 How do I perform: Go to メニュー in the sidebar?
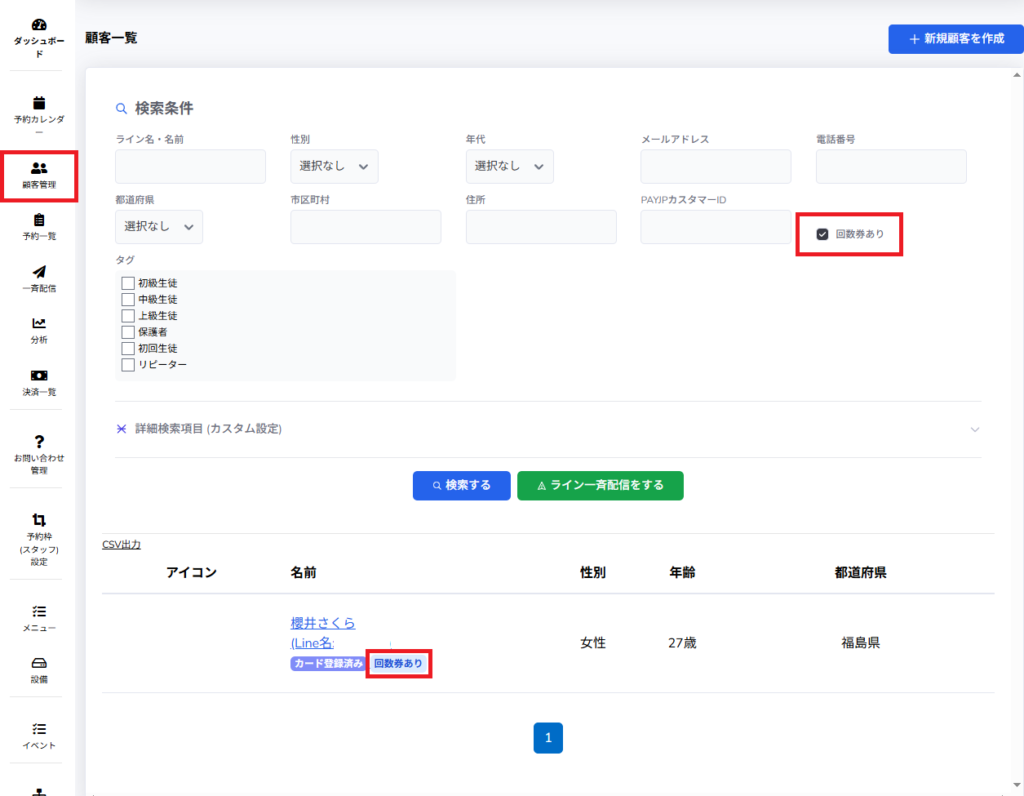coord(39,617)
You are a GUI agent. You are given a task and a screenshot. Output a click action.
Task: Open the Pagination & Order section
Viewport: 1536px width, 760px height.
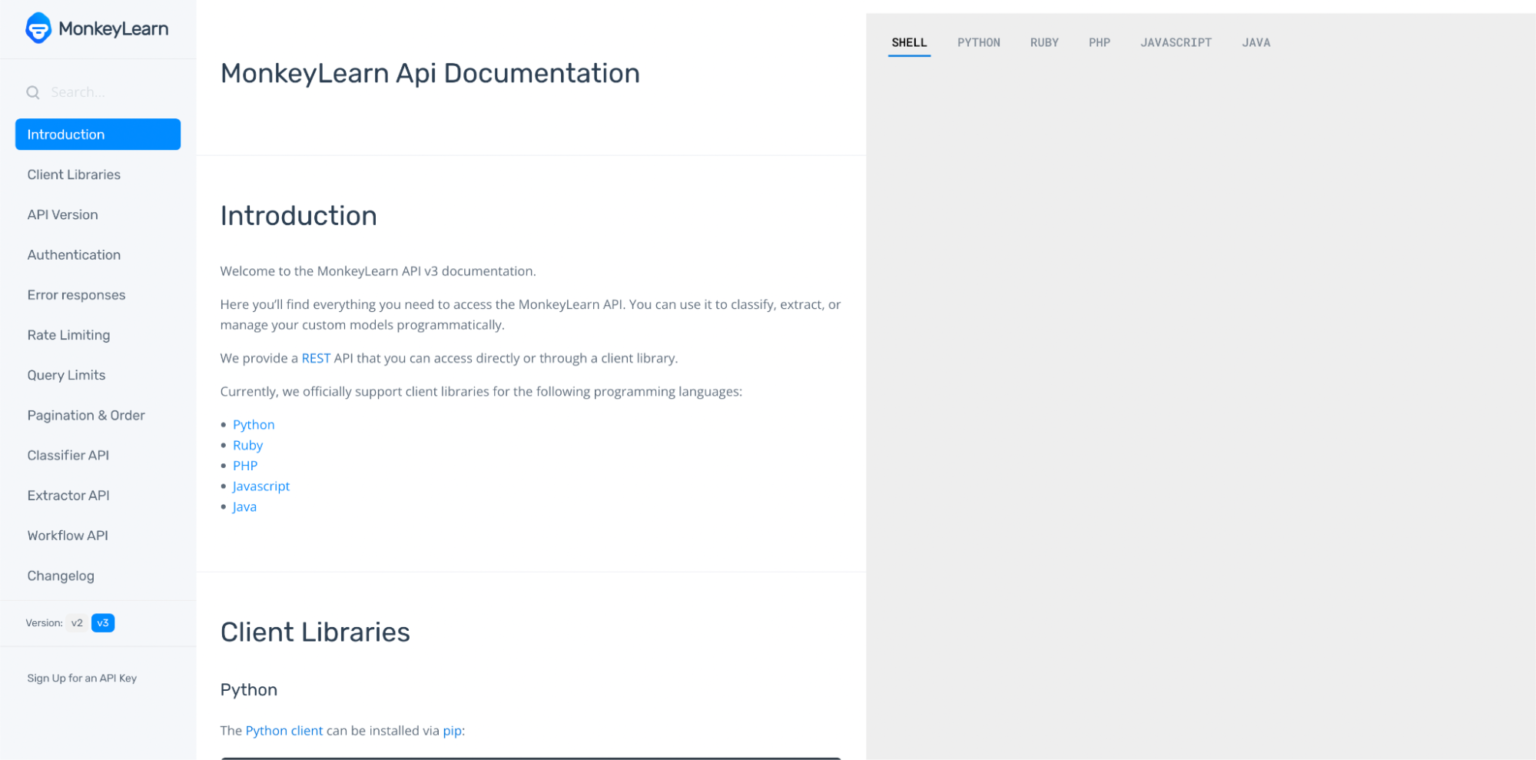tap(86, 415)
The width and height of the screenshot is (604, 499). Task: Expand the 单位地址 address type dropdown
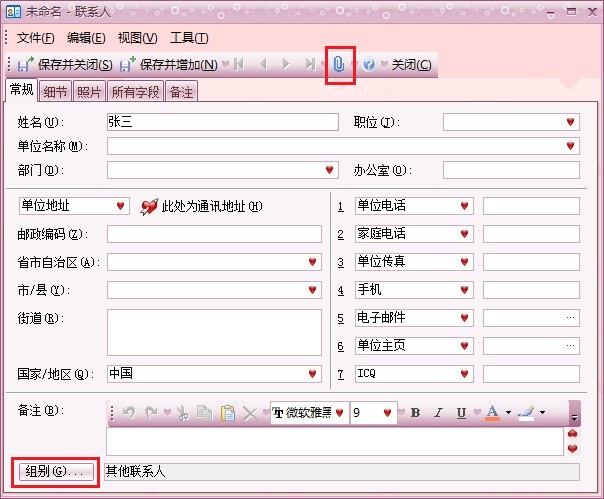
━━━━━━━━━━━━━━━━━━━━━━━━━━━━━━
*Task objective*: Copy out each line in the preceding records that contains "screenshot".

*Exercise result*:
You are a GUI agent. You are given a task and a screenshot. Output a click action.
The width and height of the screenshot is (604, 499). Task: Expand the 单位地址 address type dropdown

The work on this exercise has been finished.